October 28, 2018: this pretty much sums it up. From a reader:
Bad combination of willfully ignorant voters, corrupt government officials, grant seeking university professors and profit seeking corporate employees. 
Anyone with basic economic, science and technology understanding and access to the internet quickly finds that solar/wind renewable's have been proven to be economically prohibitive for power generation (2-4 X cost of conventional). 
As renewable penetration increases it gets more, not less, expensive (dramatically expensive at 50%). Bulk storage of electricity is a cruel lie. 
A doubling of trace gas CO2 concentration in the atmosphere from 0.03% 100 years ago, to  0.04% currently, to 0.08% in a couple hundred years is not a pollution concern.
Note: submariner's do just fine in 0.8% 8000 ppm!
Original Post 

California's carbon emissions are back to '90s levels: link here. No mention was made that the state is moving its source for coal-derived electricity out-of-state. Pretty funny.

Now, a reality check, from Investor's Business Daily -- California's costly global warming campaign turns out to be worse than useless. From the article:
For more than a decade, California has won high praise from environmentalists for its stringent greenhouse gas restrictions. But a new report shows that despite the enormous costs of this effort, the state is doing a worse job at cutting CO2 emissions than the rest of the country, while badly hurting its working families.

Back in 2007, California became the first state to cap CO2 emissions when then-Gov. Arnold Schwarzenegger signed AB32, which mandated the state cut greenhouse gas emissions back to 1990 levels by 2020. Schwarzenegger called it "a bold new era of environmental protection."

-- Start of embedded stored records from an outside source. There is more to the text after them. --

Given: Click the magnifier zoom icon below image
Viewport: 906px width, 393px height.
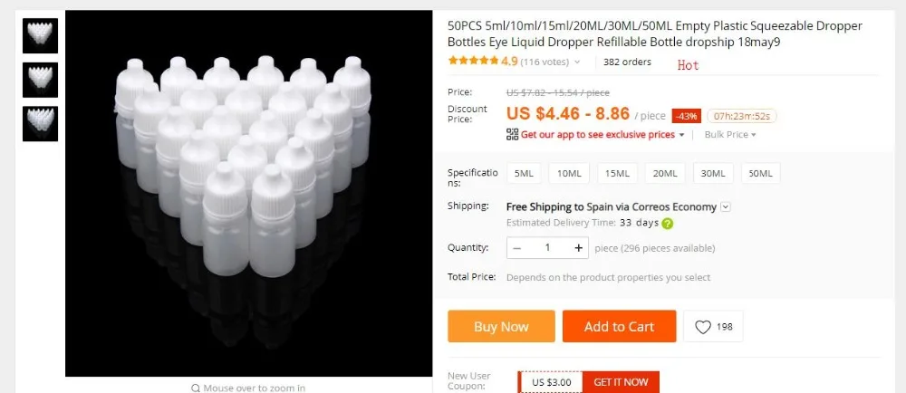Looking at the screenshot, I should [196, 388].
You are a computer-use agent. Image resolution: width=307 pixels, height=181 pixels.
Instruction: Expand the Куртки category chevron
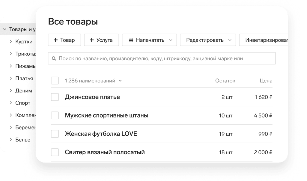[x=11, y=42]
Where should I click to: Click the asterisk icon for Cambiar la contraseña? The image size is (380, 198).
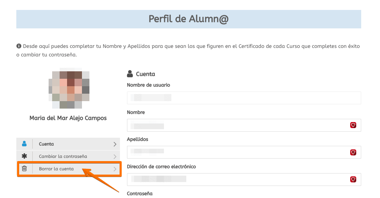(24, 156)
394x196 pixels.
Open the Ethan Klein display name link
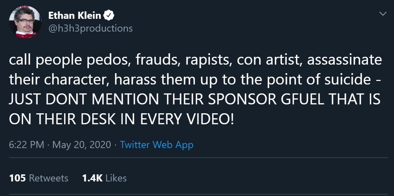point(74,16)
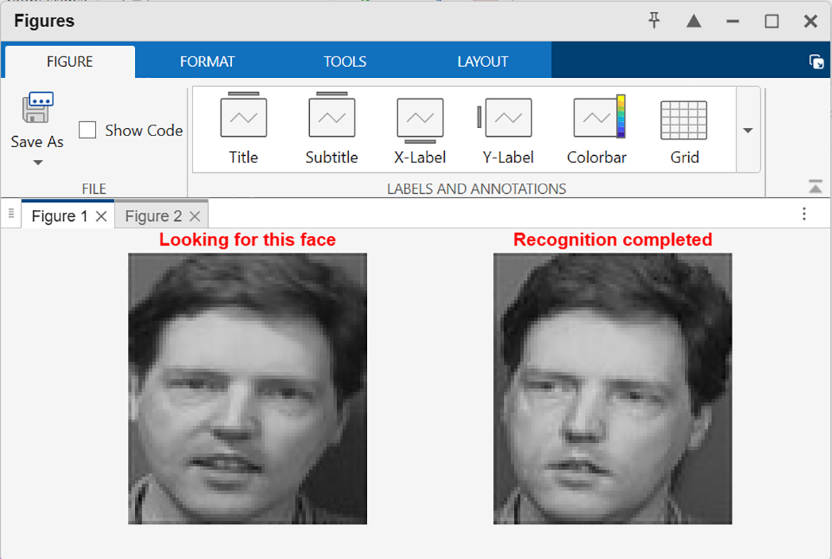Open the TOOLS ribbon tab

click(x=344, y=62)
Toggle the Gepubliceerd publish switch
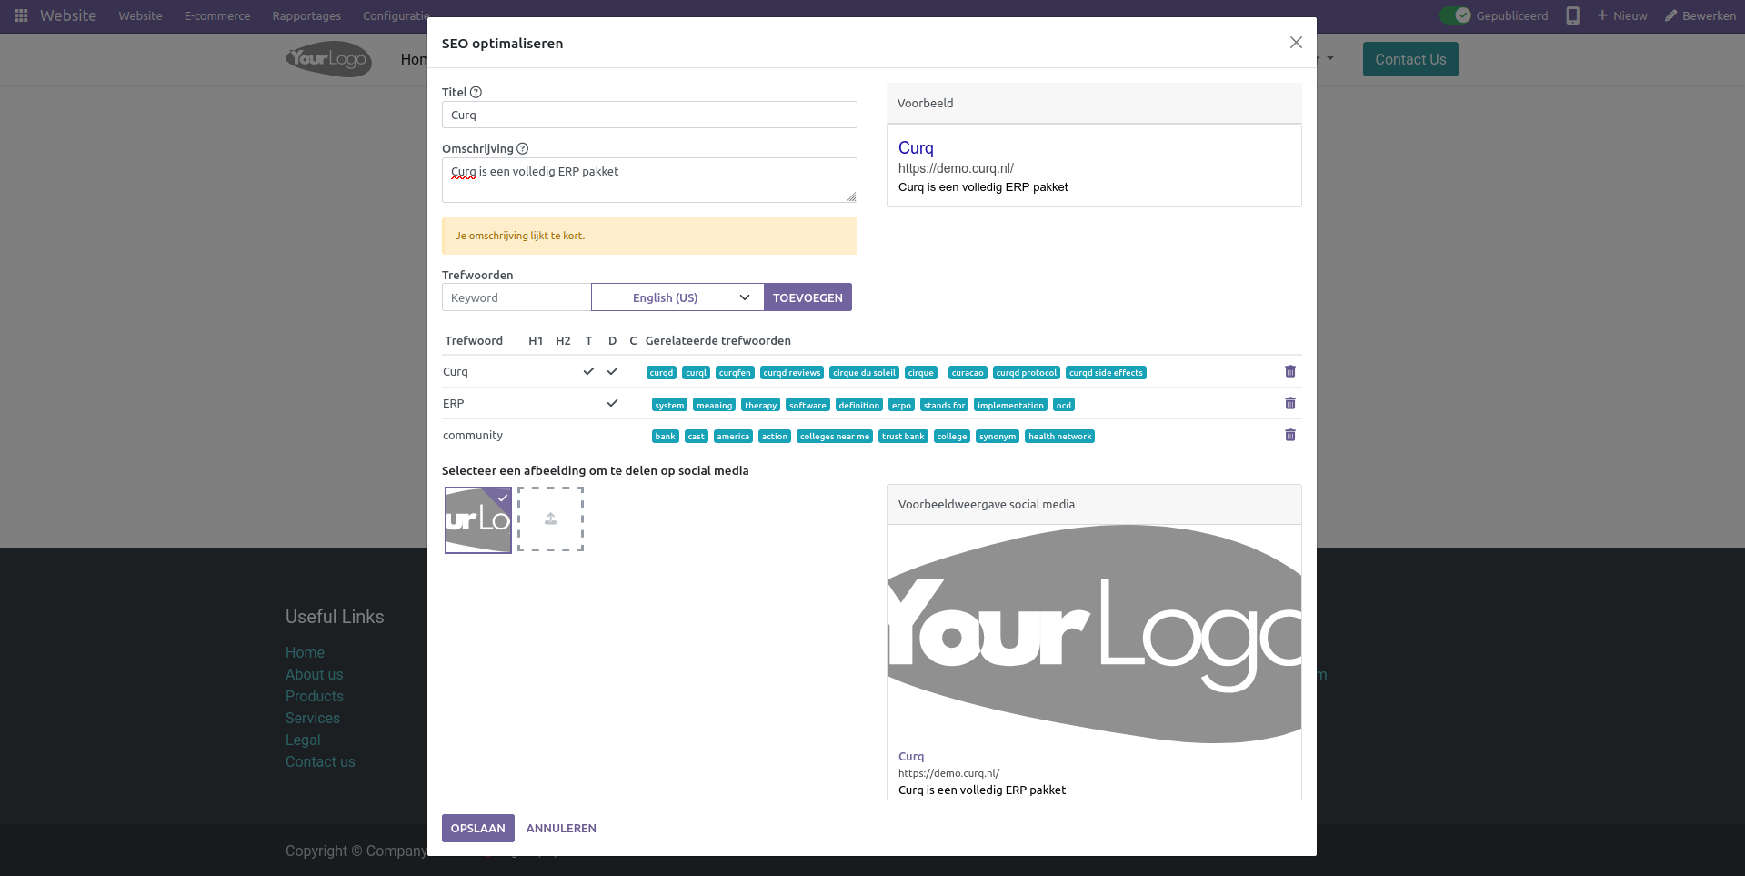This screenshot has width=1745, height=876. click(1455, 15)
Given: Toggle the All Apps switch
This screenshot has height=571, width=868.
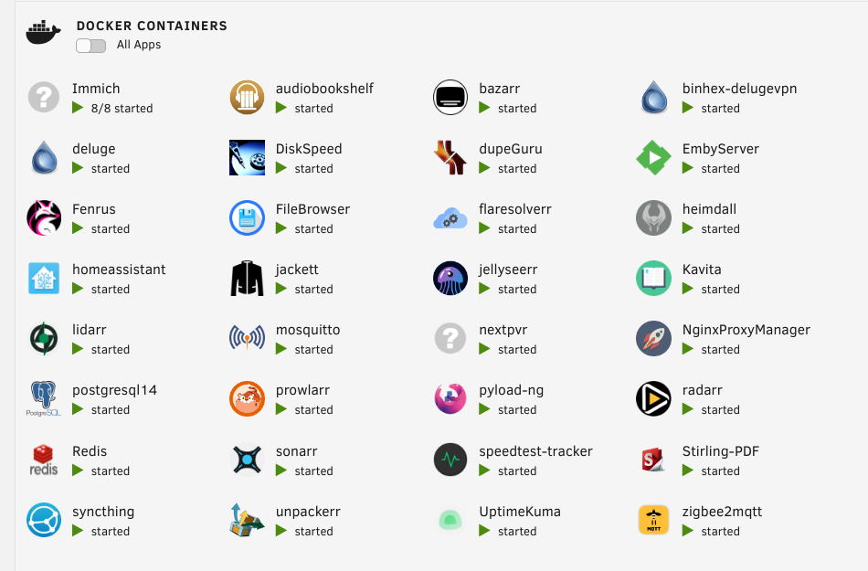Looking at the screenshot, I should [90, 46].
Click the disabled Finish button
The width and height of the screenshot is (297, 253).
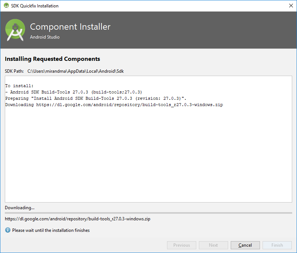click(x=277, y=245)
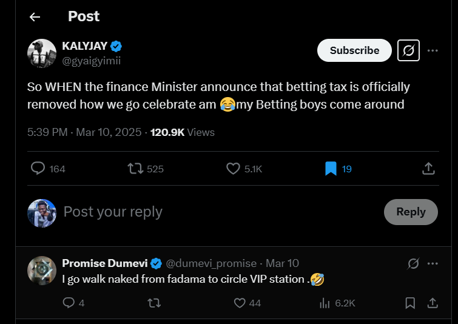Screen dimensions: 458x324
Task: Open the @gyaigyimii handle link
Action: [x=89, y=60]
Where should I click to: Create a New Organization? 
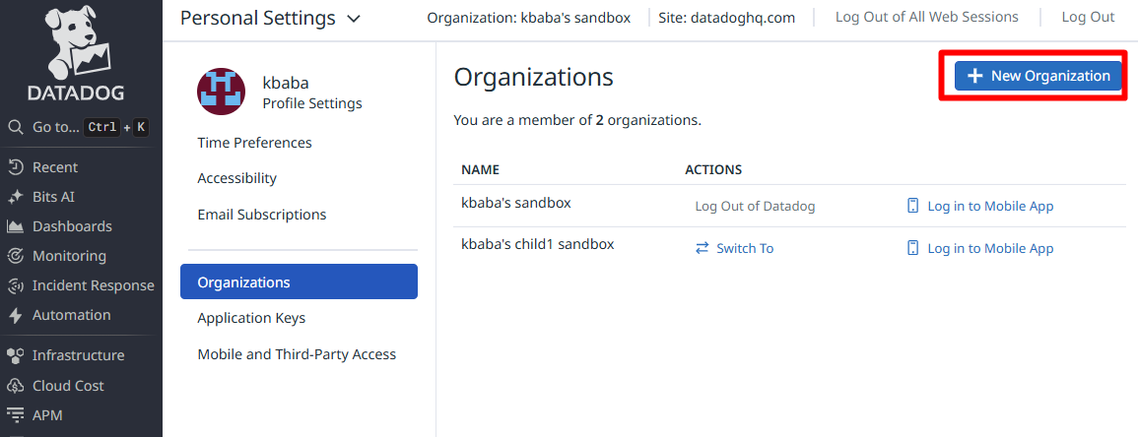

Not to be outdone, Gov. Jerry Brown signed a bill last year requiring the state to cut emissions 40% below 1990 levels by 2030.

So, what happened? From 2007 to 2015, California managed to cut its greenhouse gas emissions by 9%. But the rest of the country cut them by more than 10%, according to a new report from the Center for Demographics and Policy at Chapman University in Orange, California.

On a per capita basis, 41 states outperformed California on CO2 cuts over those same years.

Here's another way to look at it. Ohio, Georgia, Indiana, and Pennsylvania have about the same combined population as California. But these states saw emission reductions five times as great as California. (To be fair, California started from a lower base.)

Even that is exaggerating California's achievement. The study notes that because the state has become so inhospitable to manufacturing and energy production, it now imports more energy than any other state in the nation and relies heavily on imported goods.

In fact, California imports 66% of its crude oil, 91% of its natural gas, and 88% of the ethanol is uses from other states and countries. California alone accounts for almost a quarter of U.S. oil imports from the Persian Gulf and from Saudi Arabia.

Meanwhile, in 2015, it imported about $408 billion in products from other nations, or 16% of the state's GDP.

In other words, California is exporting its energy production and manufacturing base to other, more carbon-intensive states and countries, while patting itself on the back for its own CO2 reductions.

Even if California were able to meet its ambitious CO2 cuts, it would have no impact on global temperatures — assuming the climate scientists are right in their predictions — because the state represents a tiny portion of global CO2 emissions.

And what have Californians received in return for their state's "bold" effort? As the report notes, these environmentalist policies have "significantly distorted the California economy." And not in a good way.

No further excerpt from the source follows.